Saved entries
○ ○ ○
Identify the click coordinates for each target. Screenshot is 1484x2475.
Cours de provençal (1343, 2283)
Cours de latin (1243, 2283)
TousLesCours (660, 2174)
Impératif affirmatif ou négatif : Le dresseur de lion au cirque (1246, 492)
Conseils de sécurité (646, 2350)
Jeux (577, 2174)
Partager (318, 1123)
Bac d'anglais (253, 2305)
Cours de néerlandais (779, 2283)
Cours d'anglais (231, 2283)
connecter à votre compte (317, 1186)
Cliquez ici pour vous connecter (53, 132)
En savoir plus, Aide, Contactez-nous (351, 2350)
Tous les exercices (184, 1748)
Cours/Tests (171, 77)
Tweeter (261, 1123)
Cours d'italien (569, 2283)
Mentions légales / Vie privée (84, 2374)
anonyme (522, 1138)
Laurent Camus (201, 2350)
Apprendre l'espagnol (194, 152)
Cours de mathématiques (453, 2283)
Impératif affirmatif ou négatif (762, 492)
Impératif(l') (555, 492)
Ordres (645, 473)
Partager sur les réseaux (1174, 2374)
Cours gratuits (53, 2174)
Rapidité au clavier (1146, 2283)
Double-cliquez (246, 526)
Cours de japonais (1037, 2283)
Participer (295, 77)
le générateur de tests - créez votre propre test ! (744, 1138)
○ ○ ○
> **Exercise aim**
Look through the data above for the word "négatif". Report each line where it occurs.

> **Response to the exercise**
Impératif affirmatif ou négatif : Le dresseur de lion au cirque (1246, 492)
Impératif affirmatif ou négatif (762, 492)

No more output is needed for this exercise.